Let $f\colon X \rightarrow \mathbb{R}$ be a function such that $\max_{x\in X} f(x) + \min_{x\in X} f(x) = 0$. Does it then follow that $\max_{x\in X} f(x) = \max_{x\in X} |f(x)|$?
I'm quite sure it does but I don't know how to prove it. Here's what I tried: First of all, $\max_{x\in X} f(x)$ and $\min_{x\in X} f(x)$ cannot be both negative, and since $\max_{x\in X} f(x) \geq \min_{x\in X} f(x)$, we have $\max_{x\in X} f(x) \geq 0$.
Case 1: $\max_{x\in X} f(x) = 0$. Then $\min_{x\in X} f(x) = 0$, so $f(x) = 0$ for all $x$ and thus $\max_{x\in X} f(x) = \max_{x\in X} |f(x)|$.
Case 2: $\max_{x\in X} f(x) > 0$. Then $\min_{x\in X} f(x) < 0$, so $-\min_{x\in X} f(x) > 0$ and thus $\max_{x\in X} (-f(x)) > 0$.
How could I proceed?

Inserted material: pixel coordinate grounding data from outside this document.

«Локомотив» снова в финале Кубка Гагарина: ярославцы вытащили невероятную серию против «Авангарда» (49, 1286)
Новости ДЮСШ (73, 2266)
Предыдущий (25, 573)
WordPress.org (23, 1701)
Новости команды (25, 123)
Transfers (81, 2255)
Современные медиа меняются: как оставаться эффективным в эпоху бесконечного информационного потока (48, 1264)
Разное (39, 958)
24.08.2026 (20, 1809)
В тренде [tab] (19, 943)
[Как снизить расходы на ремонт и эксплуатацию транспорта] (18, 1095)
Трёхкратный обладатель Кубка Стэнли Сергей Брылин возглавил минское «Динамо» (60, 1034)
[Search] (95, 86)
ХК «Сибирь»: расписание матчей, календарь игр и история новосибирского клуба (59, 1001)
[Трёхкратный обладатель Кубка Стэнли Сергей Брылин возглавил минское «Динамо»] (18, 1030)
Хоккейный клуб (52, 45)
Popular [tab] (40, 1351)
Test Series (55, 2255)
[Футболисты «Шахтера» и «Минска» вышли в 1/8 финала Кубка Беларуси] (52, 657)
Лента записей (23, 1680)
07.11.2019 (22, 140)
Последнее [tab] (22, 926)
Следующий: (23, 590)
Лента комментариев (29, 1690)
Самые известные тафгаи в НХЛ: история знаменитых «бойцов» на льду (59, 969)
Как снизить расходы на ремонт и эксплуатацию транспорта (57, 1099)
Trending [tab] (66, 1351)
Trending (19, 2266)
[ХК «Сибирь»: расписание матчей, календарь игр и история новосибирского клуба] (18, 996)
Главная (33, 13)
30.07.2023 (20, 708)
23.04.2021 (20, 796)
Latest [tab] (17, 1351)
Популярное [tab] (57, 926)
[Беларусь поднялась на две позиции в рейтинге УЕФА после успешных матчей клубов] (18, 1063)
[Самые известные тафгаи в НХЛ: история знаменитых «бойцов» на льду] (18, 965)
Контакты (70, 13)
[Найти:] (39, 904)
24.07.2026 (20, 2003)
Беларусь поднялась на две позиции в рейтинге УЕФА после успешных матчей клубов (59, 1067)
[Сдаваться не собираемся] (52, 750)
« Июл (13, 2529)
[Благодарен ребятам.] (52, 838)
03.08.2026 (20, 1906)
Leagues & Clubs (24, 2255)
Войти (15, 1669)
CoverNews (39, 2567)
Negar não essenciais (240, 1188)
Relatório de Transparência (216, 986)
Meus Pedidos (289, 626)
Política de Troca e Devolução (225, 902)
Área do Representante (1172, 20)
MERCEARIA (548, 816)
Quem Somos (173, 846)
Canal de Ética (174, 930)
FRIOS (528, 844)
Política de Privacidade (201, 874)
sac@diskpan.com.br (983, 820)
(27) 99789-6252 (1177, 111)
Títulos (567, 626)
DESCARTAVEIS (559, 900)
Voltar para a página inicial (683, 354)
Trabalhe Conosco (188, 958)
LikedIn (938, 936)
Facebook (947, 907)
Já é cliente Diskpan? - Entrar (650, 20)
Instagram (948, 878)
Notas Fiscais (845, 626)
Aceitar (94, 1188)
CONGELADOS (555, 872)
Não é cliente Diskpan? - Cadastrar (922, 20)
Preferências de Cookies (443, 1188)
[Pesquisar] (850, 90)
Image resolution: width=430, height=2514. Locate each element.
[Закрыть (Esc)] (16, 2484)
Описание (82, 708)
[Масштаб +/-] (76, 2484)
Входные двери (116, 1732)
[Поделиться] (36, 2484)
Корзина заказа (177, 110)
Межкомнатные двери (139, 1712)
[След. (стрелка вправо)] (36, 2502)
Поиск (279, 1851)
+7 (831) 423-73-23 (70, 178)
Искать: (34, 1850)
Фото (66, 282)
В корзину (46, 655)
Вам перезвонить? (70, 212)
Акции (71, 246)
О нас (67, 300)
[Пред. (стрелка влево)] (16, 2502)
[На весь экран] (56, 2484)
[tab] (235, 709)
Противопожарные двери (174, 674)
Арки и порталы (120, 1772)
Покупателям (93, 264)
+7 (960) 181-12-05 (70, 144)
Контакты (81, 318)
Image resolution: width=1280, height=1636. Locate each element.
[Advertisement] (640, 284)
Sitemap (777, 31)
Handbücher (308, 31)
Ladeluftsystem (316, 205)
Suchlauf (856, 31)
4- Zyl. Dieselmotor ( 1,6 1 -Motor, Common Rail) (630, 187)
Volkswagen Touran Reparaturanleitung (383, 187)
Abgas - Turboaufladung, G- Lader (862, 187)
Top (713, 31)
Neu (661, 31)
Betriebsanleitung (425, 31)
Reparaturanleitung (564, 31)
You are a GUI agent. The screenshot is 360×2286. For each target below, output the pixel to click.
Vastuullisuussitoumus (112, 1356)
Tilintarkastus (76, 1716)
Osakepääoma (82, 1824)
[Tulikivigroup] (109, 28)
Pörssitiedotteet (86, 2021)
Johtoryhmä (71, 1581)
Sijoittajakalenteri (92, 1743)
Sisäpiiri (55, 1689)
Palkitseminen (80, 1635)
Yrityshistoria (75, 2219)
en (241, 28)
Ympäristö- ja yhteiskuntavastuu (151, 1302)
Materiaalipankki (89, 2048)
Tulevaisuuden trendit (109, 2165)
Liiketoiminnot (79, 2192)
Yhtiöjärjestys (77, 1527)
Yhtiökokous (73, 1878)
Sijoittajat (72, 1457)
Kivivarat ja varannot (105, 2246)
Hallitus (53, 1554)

Thanks.
EDIT: Following Michael Burr's advice, I'll try to prove the three steps:
Step 3: $\max_{x\in X} f(x) + \min_{x\in X} f(x) = 0$ implies $\max_{x\in X} f(x) = -\min_{x\in X} f(x)$, and with step 2 we get $\max_{x\in X} f(x) = \max_{x\in X} -f(x)$.
Step 2: Let $x'\in X$ be such that $-f(x') = \max_{x\in X} -f(x)$. Then \begin{align*} & &-f(x') &\geq -f(x) &\quad \forall x\in X \\ &\Rightarrow &f(x') &\leq f(x) &\quad \forall x\in X \\ &\Rightarrow &\min_{x\in X} f(x) &= f(x') \\ &\Rightarrow &-\min_{x\in X} f(x) &= -f(x') = \max_{x\in X} -f(x) \\ \end{align*}
Okay so far? I have no clue how to prove step 1.
Sketch:
Step 1: Show that, in general, $\max\limits_{x\in X}|f(x)|=\max\left\{\max\limits_{x\in X}f(x),\max\limits_{x\in X}-f(x)\right\}$
Step 2: Show that, in general, $\max\limits_{x\in X}-f(x)=-\min\limits_{x\in X}f(x)$.
Step 3: Show that, in the present case, $\max\limits_{x\in X}f(x)=\max\limits_{x\in X}-f(x)$.